*Supplied records*
_ _ _
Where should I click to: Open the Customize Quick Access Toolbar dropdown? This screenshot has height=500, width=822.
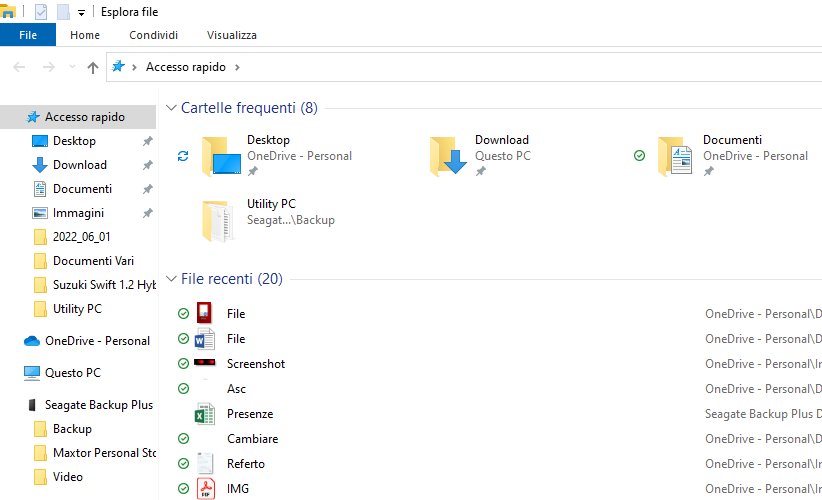pyautogui.click(x=81, y=13)
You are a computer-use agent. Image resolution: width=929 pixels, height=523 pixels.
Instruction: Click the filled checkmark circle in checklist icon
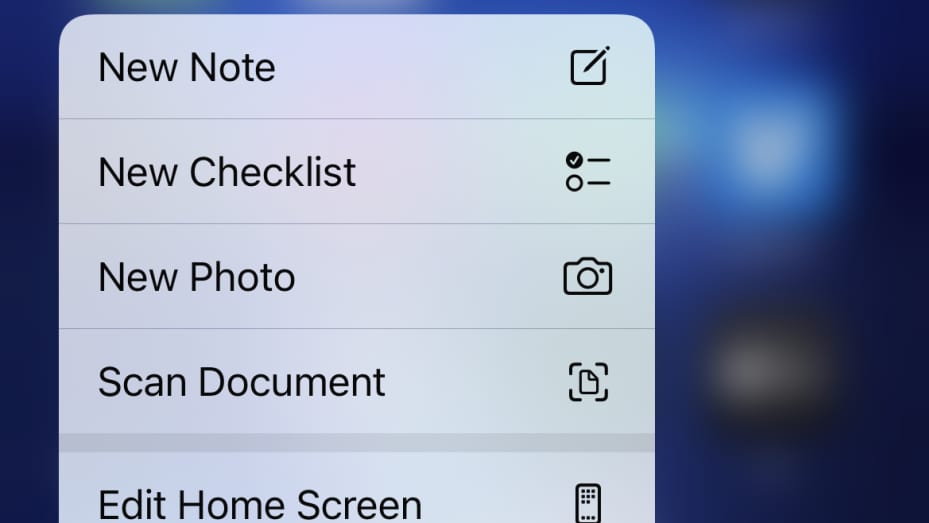click(574, 160)
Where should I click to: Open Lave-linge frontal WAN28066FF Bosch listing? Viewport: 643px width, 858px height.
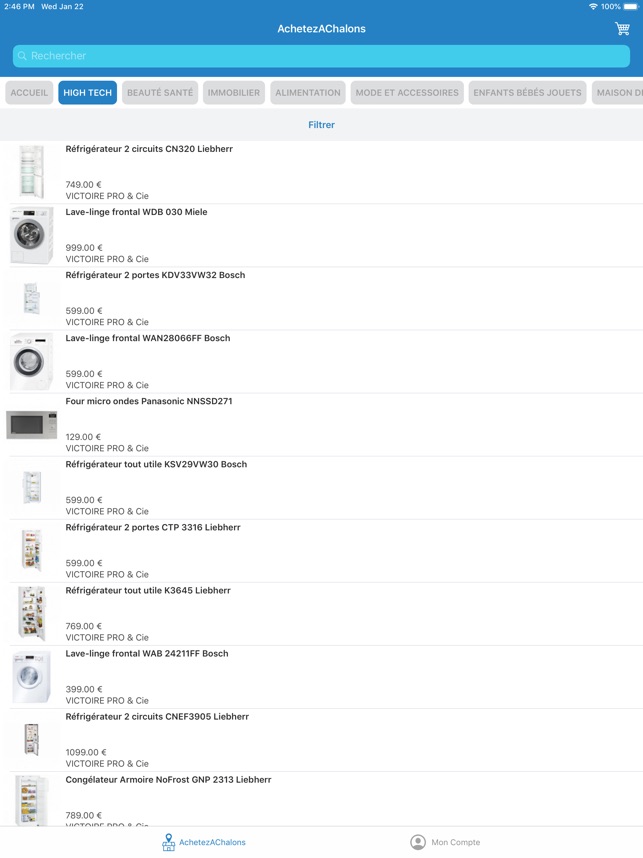coord(148,338)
_ _ _
*What is required*
Could you transcribe the records above exactly, leaving out any pictures?

*Output for this task*
Where should I click to: Open the Customize Quick Access Toolbar dropdown? This screenshot has height=500, width=822.
pyautogui.click(x=81, y=13)
You are a computer-use agent. Image resolution: width=929 pixels, height=523 pixels.
Instruction: Click the filled checkmark circle in checklist icon
click(574, 160)
Where should I click to: Open Lave-linge frontal WAN28066FF Bosch listing? Viewport: 643px width, 858px height.
coord(148,338)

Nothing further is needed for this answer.